RECORDED INFORMATION |
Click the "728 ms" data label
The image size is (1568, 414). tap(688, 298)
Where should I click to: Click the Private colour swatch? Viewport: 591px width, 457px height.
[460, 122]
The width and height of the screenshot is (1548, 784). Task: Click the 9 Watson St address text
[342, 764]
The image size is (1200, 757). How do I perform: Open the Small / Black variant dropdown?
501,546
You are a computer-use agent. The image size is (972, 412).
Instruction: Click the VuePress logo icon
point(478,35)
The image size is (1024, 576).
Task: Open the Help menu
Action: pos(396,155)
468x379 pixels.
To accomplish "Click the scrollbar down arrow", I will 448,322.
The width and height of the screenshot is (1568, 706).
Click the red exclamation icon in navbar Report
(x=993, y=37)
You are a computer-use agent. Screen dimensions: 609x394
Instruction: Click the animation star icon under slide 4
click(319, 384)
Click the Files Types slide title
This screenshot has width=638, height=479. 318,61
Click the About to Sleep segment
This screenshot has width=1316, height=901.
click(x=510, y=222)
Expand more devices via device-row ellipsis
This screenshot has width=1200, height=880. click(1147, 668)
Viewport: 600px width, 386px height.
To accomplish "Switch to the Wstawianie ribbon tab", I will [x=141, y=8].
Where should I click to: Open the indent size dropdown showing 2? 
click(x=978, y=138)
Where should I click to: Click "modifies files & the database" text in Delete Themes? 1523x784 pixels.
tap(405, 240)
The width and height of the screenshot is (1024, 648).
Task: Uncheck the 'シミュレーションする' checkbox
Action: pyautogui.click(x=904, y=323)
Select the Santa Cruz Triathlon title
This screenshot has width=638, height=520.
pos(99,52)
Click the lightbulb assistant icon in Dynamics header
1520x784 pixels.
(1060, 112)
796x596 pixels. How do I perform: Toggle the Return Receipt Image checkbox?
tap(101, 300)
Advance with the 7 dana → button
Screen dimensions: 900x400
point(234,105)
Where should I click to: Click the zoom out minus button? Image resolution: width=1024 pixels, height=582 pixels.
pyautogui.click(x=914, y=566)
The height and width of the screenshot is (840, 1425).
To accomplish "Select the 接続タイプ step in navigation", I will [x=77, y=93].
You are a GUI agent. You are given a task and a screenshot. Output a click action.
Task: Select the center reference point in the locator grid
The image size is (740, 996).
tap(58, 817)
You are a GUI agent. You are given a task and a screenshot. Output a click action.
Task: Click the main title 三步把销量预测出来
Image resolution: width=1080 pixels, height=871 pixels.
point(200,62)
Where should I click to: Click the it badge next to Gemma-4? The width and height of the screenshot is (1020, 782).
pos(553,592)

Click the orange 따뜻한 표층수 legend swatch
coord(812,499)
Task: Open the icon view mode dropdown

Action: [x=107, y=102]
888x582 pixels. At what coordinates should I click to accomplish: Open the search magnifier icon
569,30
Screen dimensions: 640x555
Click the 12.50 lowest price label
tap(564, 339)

EXERCISE DETAILS | With the entries above as the source, set down exactly the lines from the one holding "Where should I click to: Click the it" through the last line, both ends included.

FINISHED TASK |
Where should I click to: Click the it badge next to Gemma-4? The width and height of the screenshot is (1020, 782).
pos(553,592)

Click the orange 따뜻한 표층수 legend swatch
coord(812,499)
Task: Open the icon view mode dropdown

Action: [x=107, y=102]
888x582 pixels. At what coordinates should I click to accomplish: Open the search magnifier icon
569,30
Screen dimensions: 640x555
Click the 12.50 lowest price label
tap(564, 339)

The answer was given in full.